Your task:
Every entry, from the first to the last, should be written out exactly.

[[ Data section, beginning ]]

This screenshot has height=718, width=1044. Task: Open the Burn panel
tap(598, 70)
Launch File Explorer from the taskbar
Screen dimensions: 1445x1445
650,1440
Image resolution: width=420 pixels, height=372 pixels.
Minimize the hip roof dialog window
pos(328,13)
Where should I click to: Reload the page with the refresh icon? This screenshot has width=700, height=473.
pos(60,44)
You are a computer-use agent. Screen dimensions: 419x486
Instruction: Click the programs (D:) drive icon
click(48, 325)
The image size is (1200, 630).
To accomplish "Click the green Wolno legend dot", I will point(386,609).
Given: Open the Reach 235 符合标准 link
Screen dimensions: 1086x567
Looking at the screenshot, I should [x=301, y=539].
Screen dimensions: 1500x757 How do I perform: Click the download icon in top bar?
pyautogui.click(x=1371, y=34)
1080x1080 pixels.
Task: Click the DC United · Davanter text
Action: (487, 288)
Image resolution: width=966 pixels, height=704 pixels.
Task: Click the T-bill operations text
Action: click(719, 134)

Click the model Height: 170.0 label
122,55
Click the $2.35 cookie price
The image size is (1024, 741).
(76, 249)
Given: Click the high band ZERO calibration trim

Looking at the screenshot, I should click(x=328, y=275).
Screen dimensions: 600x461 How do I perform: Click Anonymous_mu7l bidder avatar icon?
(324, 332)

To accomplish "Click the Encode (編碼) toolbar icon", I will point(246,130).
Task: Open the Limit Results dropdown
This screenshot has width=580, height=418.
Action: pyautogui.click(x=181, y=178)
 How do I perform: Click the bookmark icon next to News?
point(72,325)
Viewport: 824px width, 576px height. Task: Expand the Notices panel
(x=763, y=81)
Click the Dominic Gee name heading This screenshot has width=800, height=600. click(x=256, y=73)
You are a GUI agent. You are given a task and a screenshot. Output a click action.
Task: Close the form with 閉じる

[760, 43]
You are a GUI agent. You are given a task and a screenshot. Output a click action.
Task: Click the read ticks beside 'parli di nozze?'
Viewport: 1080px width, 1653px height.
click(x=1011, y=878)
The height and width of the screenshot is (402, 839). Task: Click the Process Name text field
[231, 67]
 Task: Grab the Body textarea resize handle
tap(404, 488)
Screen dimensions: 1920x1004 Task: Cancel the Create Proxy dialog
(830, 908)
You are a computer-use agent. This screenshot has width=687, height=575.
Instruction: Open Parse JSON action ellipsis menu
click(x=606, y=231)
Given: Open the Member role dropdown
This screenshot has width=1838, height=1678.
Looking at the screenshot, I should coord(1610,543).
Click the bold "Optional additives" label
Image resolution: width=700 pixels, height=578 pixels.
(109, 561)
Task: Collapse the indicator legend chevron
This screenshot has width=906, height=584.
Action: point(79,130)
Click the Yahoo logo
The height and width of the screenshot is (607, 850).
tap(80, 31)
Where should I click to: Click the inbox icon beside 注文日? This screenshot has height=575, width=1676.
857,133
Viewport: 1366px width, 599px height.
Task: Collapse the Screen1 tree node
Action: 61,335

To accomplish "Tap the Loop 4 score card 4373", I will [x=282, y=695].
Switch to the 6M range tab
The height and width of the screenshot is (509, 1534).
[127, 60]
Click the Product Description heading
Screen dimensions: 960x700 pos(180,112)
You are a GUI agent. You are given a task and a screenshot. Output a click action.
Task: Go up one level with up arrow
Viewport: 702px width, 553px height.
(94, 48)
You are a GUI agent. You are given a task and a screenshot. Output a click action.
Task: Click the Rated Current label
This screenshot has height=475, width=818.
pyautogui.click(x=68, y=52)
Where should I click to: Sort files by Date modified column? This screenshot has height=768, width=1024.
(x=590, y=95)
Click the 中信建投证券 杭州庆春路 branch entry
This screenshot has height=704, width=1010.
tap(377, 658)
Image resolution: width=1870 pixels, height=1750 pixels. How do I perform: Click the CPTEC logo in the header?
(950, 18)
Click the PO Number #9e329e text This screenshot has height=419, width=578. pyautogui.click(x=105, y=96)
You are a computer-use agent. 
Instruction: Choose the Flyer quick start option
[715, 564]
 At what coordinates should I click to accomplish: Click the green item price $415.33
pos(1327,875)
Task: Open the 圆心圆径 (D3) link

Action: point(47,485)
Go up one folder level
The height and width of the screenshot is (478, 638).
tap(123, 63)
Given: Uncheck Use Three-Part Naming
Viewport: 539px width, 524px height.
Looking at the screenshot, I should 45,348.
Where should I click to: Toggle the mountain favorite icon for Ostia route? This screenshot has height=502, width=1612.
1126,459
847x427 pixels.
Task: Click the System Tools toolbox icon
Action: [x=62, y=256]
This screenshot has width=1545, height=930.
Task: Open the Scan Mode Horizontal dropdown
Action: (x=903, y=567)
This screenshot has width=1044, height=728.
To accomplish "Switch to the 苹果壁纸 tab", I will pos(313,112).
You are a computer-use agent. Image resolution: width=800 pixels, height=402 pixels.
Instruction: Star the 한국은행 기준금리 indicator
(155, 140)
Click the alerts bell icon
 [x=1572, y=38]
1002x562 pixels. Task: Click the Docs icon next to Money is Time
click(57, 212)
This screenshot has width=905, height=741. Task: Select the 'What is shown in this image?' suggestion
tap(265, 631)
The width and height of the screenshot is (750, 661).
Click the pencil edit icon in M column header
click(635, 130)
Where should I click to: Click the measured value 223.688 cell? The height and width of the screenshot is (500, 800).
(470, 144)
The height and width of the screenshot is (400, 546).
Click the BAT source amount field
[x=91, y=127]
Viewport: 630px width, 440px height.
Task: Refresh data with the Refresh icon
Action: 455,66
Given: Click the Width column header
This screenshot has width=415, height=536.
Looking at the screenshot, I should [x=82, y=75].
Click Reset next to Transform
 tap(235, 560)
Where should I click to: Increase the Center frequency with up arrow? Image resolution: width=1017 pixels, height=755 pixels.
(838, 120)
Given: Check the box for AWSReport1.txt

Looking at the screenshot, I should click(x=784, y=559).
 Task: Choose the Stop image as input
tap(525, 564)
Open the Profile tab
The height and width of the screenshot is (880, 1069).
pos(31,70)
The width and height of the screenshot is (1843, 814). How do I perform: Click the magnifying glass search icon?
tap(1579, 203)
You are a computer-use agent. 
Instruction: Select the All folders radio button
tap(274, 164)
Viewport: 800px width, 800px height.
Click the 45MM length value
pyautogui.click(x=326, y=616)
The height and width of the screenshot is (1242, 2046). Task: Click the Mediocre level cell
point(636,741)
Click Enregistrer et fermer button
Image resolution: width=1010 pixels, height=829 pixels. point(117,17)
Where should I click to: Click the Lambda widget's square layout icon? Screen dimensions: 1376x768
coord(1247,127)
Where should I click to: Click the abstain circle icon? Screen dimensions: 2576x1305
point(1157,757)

[[ Data section, end ]]

Result for this exercise:
This screenshot has height=718, width=1044. Task: Open the Burn panel
tap(598, 70)
Launch File Explorer from the taskbar
Screen dimensions: 1445x1445
650,1440
Image resolution: width=420 pixels, height=372 pixels.
Minimize the hip roof dialog window
pos(328,13)
Where should I click to: Reload the page with the refresh icon? This screenshot has width=700, height=473.
pos(60,44)
You are a computer-use agent. Screen dimensions: 419x486
Instruction: Click the programs (D:) drive icon
click(48, 325)
The image size is (1200, 630).
To accomplish "Click the green Wolno legend dot", I will point(386,609).
Given: Open the Reach 235 符合标准 link
Screen dimensions: 1086x567
Looking at the screenshot, I should [x=301, y=539].
Screen dimensions: 1500x757 How do I perform: Click the download icon in top bar?
pyautogui.click(x=1371, y=34)
1080x1080 pixels.
Task: Click the DC United · Davanter text
Action: (487, 288)
Image resolution: width=966 pixels, height=704 pixels.
Task: Click the T-bill operations text
Action: click(719, 134)

Click the model Height: 170.0 label
122,55
Click the $2.35 cookie price
The image size is (1024, 741).
(76, 249)
Given: Click the high band ZERO calibration trim

Looking at the screenshot, I should click(x=328, y=275).
Screen dimensions: 600x461 How do I perform: Click Anonymous_mu7l bidder avatar icon?
(324, 332)

To accomplish "Click the Encode (編碼) toolbar icon", I will point(246,130).
Task: Open the Limit Results dropdown
This screenshot has width=580, height=418.
Action: pyautogui.click(x=181, y=178)
 How do I perform: Click the bookmark icon next to News?
point(72,325)
Viewport: 824px width, 576px height. Task: Expand the Notices panel
(x=763, y=81)
Click the Dominic Gee name heading This screenshot has width=800, height=600. click(x=256, y=73)
You are a GUI agent. You are given a task and a screenshot. Output a click action.
Task: Close the form with 閉じる

[760, 43]
You are a GUI agent. You are given a task and a screenshot. Output a click action.
Task: Click the read ticks beside 'parli di nozze?'
Viewport: 1080px width, 1653px height.
click(x=1011, y=878)
The height and width of the screenshot is (402, 839). Task: Click the Process Name text field
[231, 67]
 Task: Grab the Body textarea resize handle
tap(404, 488)
Screen dimensions: 1920x1004 Task: Cancel the Create Proxy dialog
(830, 908)
You are a computer-use agent. This screenshot has width=687, height=575.
Instruction: Open Parse JSON action ellipsis menu
click(x=606, y=231)
Given: Open the Member role dropdown
This screenshot has width=1838, height=1678.
Looking at the screenshot, I should coord(1610,543).
Click the bold "Optional additives" label
Image resolution: width=700 pixels, height=578 pixels.
(109, 561)
Task: Collapse the indicator legend chevron
This screenshot has width=906, height=584.
Action: point(79,130)
Click the Yahoo logo
The height and width of the screenshot is (607, 850).
tap(80, 31)
Where should I click to: Click the inbox icon beside 注文日? This screenshot has height=575, width=1676.
857,133
Viewport: 1366px width, 599px height.
Task: Collapse the Screen1 tree node
Action: 61,335

To accomplish "Tap the Loop 4 score card 4373", I will [x=282, y=695].
Switch to the 6M range tab
The height and width of the screenshot is (509, 1534).
[127, 60]
Click the Product Description heading
Screen dimensions: 960x700 pos(180,112)
You are a GUI agent. You are given a task and a screenshot. Output a click action.
Task: Go up one level with up arrow
Viewport: 702px width, 553px height.
(94, 48)
You are a GUI agent. You are given a task and a screenshot. Output a click action.
Task: Click the Rated Current label
This screenshot has height=475, width=818.
pyautogui.click(x=68, y=52)
Where should I click to: Sort files by Date modified column? This screenshot has height=768, width=1024.
(x=590, y=95)
Click the 中信建投证券 杭州庆春路 branch entry
This screenshot has height=704, width=1010.
tap(377, 658)
Image resolution: width=1870 pixels, height=1750 pixels. How do I perform: Click the CPTEC logo in the header?
(950, 18)
Click the PO Number #9e329e text This screenshot has height=419, width=578. pyautogui.click(x=105, y=96)
You are a computer-use agent. 
Instruction: Choose the Flyer quick start option
[715, 564]
 At what coordinates should I click to accomplish: Click the green item price $415.33
pos(1327,875)
Task: Open the 圆心圆径 (D3) link

Action: point(47,485)
Go up one folder level
The height and width of the screenshot is (478, 638).
tap(123, 63)
Given: Uncheck Use Three-Part Naming
Viewport: 539px width, 524px height.
Looking at the screenshot, I should 45,348.
Where should I click to: Toggle the mountain favorite icon for Ostia route? This screenshot has height=502, width=1612.
1126,459
847x427 pixels.
Task: Click the System Tools toolbox icon
Action: [x=62, y=256]
This screenshot has width=1545, height=930.
Task: Open the Scan Mode Horizontal dropdown
Action: (x=903, y=567)
This screenshot has width=1044, height=728.
To accomplish "Switch to the 苹果壁纸 tab", I will pos(313,112).
You are a computer-use agent. Image resolution: width=800 pixels, height=402 pixels.
Instruction: Star the 한국은행 기준금리 indicator
(155, 140)
Click the alerts bell icon
 [x=1572, y=38]
1002x562 pixels. Task: Click the Docs icon next to Money is Time
click(57, 212)
This screenshot has width=905, height=741. Task: Select the 'What is shown in this image?' suggestion
tap(265, 631)
The width and height of the screenshot is (750, 661).
Click the pencil edit icon in M column header
click(635, 130)
Where should I click to: Click the measured value 223.688 cell? The height and width of the screenshot is (500, 800).
(470, 144)
The height and width of the screenshot is (400, 546).
Click the BAT source amount field
[x=91, y=127]
Viewport: 630px width, 440px height.
Task: Refresh data with the Refresh icon
Action: 455,66
Given: Click the Width column header
This screenshot has width=415, height=536.
Looking at the screenshot, I should [x=82, y=75].
Click Reset next to Transform
 tap(235, 560)
Where should I click to: Increase the Center frequency with up arrow? Image resolution: width=1017 pixels, height=755 pixels.
(838, 120)
Given: Check the box for AWSReport1.txt

Looking at the screenshot, I should click(x=784, y=559).
 Task: Choose the Stop image as input
tap(525, 564)
Open the Profile tab
The height and width of the screenshot is (880, 1069).
pos(31,70)
The width and height of the screenshot is (1843, 814). How do I perform: Click the magnifying glass search icon?
tap(1579, 203)
You are a computer-use agent. 
Instruction: Select the All folders radio button
tap(274, 164)
Viewport: 800px width, 800px height.
Click the 45MM length value
pyautogui.click(x=326, y=616)
The height and width of the screenshot is (1242, 2046). Task: Click the Mediocre level cell
point(636,741)
Click Enregistrer et fermer button
Image resolution: width=1010 pixels, height=829 pixels. point(117,17)
Where should I click to: Click the Lambda widget's square layout icon? Screen dimensions: 1376x768
coord(1247,127)
Where should I click to: Click the abstain circle icon? Screen dimensions: 2576x1305
point(1157,757)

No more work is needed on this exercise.